TASK PROMPT: Please output exactly the part of the records below that opens with the line containing "Task: Open calendar" and closes with the line containing "This screenshot has height=1568, width=453.", both lines included, and nothing else.
DATA PROVIDED Block Start
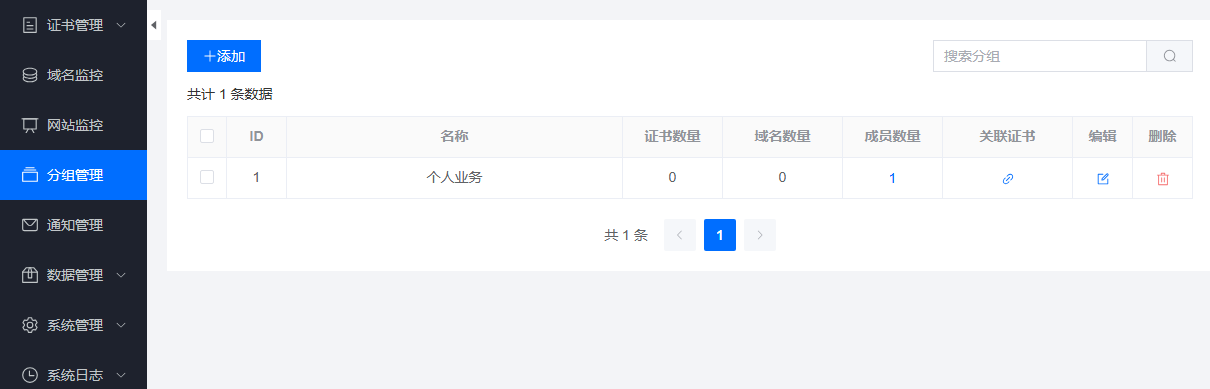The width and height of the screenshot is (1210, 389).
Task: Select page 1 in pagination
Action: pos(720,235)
DATA PROVIDED Block End
DATA PROVIDED Block Start
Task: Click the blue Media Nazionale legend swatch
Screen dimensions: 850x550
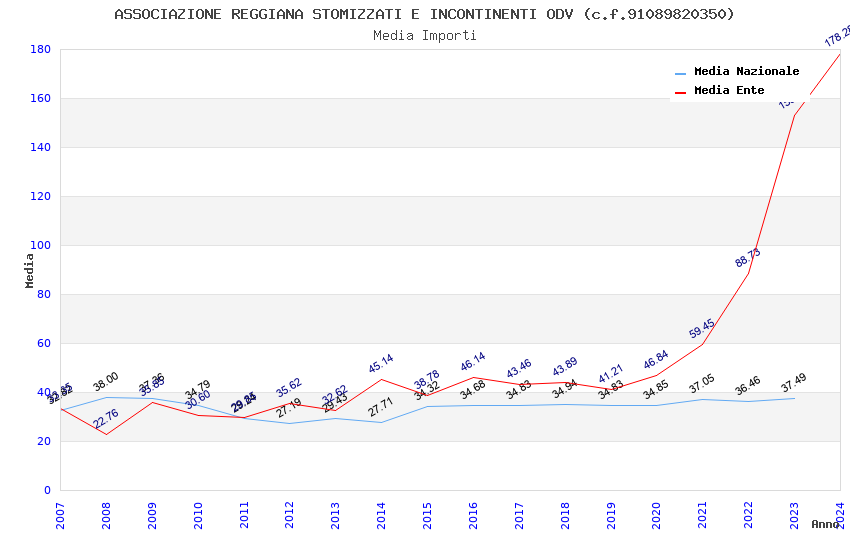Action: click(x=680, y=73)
DATA PROVIDED Block End
DATA PROVIDED Block Start
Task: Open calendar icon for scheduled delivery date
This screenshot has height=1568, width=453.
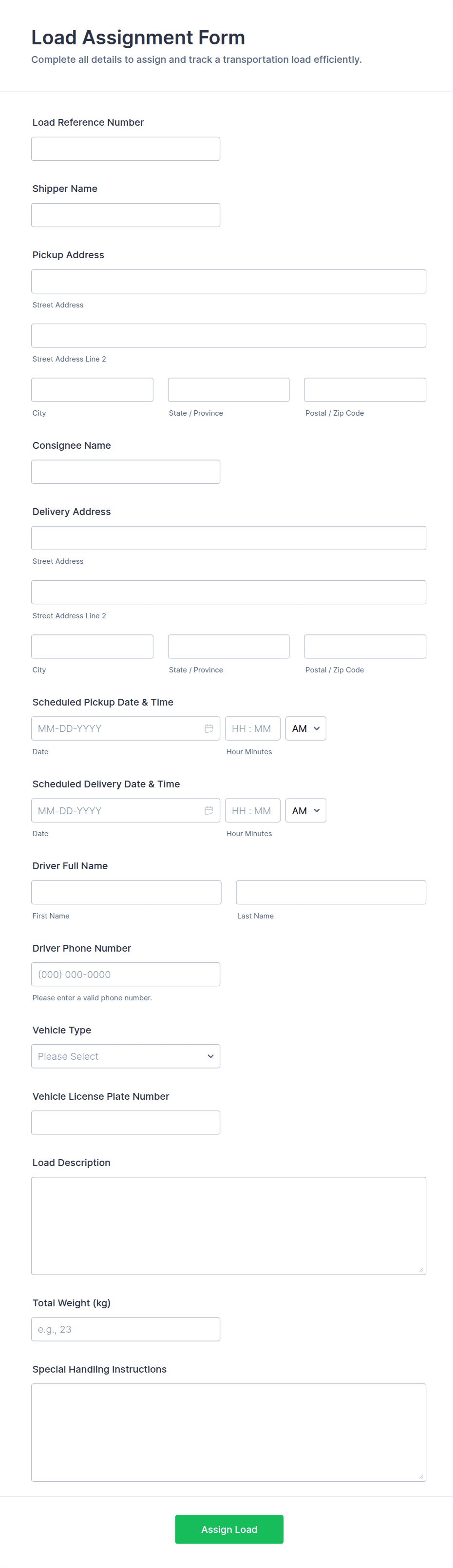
DATA PROVIDED Block End
ANSWER SPACE:
Task: Open calendar icon for scheduled delivery date
This screenshot has height=1568, width=453.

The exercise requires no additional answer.